The decision was announced from the bench, both sides confirmed. A copy of the order was not immediately available, a court clerk told CNN.

“Today’s decision is a sigh of relief, and means we can once again serve the people who reach out to us for abortion services,” Katie Quiñonez, executive director of Women’s Health Center of West Virginia and one of the plaintiffs in the lawsuit, said in a statement.

Quiñonez, the clinic and other individual providers had asked for the preliminary injunction in a lawsuit filed in June, alleging the legislature implicitly repealed the law with the abortion regulations the lawmakers passed recently. The lawsuit, filed in Kanawha County Circuit Court, also claimed the ban violated the state constitution.

West Virginia’s Republican Attorney General Patrick Morrisey said the court’s decision to block the law was “a dark day for West Virginia.”

On July 19, Morrisey filed a motion for a stay of injunction with the state Supreme Court of Appeals, saying: “We believe it’s critical to file for an immediate stay in light of this flawed decision and seek this emergency measure to prevent immediate loss of precious life.”

Democratic state officials in Wisconsin have asked a state court to block Wisconsin’s pre-Roe abortion ban, which was allowed to take effect after the high court overturned the federal holding. The 1849 law criminalizes abortion in the state, including in cases of rape and incest.

The lawsuit asks a state court to “clarify that Wisconsin’s 19th century abortion ban with no exceptions for rape or incest has not gone back into effect,” and to deem it unenforceable.

A state court judge on July 27 issued a temporary restraining order, blocking a Wyoming abortion ban the day the prohibition was set to go into effect.

In the order, Teton County District Court Judge Melissa Owens pointed to “ambiguity” in the law about when providers can perform abortions needed in their “appropriate medical judgment.” The judge also pointed to the lack of “guidance” for when providers can perform abortions in cases of incest or sexual assault, raising questions about whether a patient’s word alone is sufficient or if a provider must wait until charges are filed. She also said that parts of the law appear to conflict with the Wyoming constitution.

The lawsuit was filed Monday by two physicians, an abortion access fund, a clinic, and two individual women of reproductive age. The challengers claim that the ban violates Wyoming’s Constitution, alleging that it tramples on its protections for due process, equality, privacy and other rights.

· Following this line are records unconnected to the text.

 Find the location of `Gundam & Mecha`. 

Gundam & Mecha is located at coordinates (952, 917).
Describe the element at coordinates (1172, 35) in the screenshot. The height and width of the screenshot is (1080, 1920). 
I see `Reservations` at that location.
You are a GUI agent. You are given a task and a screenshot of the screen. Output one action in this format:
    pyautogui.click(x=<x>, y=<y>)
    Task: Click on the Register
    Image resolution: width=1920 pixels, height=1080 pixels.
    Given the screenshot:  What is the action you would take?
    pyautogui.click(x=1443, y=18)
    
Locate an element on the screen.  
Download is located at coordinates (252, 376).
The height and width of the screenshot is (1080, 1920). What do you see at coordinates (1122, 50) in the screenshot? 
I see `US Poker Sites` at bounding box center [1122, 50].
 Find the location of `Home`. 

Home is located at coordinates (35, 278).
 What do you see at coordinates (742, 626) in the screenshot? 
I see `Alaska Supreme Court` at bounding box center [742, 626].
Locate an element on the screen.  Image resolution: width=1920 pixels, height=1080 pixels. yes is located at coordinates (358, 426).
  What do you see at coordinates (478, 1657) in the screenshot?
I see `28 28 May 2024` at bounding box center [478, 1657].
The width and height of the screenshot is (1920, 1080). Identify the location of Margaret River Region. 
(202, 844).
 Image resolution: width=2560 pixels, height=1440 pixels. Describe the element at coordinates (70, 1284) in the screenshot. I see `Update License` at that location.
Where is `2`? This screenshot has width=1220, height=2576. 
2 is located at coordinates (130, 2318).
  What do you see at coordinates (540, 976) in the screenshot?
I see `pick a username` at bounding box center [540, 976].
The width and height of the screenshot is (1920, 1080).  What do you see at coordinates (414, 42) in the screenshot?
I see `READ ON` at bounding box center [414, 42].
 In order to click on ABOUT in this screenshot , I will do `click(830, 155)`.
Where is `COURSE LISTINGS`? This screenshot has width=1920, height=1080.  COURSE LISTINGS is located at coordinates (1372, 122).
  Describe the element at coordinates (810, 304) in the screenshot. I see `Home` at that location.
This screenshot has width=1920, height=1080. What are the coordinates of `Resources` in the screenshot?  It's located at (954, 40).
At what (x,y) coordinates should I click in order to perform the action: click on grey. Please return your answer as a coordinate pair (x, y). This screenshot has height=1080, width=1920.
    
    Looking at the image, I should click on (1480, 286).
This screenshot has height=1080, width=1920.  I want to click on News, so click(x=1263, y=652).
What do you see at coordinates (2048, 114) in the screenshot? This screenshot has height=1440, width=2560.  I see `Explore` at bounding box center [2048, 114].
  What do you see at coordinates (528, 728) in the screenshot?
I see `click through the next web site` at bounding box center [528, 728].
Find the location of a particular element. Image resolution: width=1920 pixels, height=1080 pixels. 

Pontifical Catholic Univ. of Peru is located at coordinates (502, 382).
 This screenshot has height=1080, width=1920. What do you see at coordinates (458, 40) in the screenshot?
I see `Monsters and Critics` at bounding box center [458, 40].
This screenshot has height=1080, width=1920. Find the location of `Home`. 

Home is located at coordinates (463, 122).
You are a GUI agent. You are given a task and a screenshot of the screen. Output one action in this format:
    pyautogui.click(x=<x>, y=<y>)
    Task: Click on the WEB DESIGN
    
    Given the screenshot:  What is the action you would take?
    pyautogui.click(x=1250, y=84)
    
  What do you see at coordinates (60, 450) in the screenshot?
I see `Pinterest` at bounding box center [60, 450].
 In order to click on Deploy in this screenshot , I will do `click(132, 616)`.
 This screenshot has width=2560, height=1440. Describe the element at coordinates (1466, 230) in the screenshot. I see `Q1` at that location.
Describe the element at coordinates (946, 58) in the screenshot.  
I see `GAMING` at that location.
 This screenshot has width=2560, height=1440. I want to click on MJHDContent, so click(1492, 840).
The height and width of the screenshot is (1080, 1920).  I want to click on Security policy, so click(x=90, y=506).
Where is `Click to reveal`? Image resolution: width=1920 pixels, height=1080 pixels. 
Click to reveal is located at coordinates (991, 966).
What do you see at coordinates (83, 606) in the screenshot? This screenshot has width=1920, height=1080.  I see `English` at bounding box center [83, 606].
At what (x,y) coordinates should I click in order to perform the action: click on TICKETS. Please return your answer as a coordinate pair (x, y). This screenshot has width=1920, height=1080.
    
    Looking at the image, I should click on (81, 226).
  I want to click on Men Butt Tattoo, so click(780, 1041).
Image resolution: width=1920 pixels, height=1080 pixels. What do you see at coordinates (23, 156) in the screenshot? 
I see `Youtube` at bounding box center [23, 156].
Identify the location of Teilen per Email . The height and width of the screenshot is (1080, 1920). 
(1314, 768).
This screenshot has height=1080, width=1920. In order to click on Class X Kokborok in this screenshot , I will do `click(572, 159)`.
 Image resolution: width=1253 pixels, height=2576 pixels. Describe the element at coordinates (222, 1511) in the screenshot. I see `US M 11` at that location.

The law – which includes exemptions for incest, sexual assault or “serious risk of death or of substantial and irreversible physical impairment” – was a trigger law set in motion by the US Supreme Court opinion last month ending constitutional protections for abortion. Under the law, the ban could be implemented five days after certification from the governor, which happened on Friday.

“This action was not unexpected, but because of it I cannot comment on ongoing litigation,” Gov. Mark Gordon, a Republican, said in a statement to CNN after a Wednesday court hearing where the judge ruled that she was temporarily halting enforcement of the law. “The Attorney General is poised to defend the state’s position.”

Julie Burkhart – founder and president of Wellspring Health Access, the clinic challenging the law – said Wednesday that the judge’s move, while “only a temporary victory, ensures that abortion care remains legal in Wyoming for the time being.”

This story has been updated with additional developments.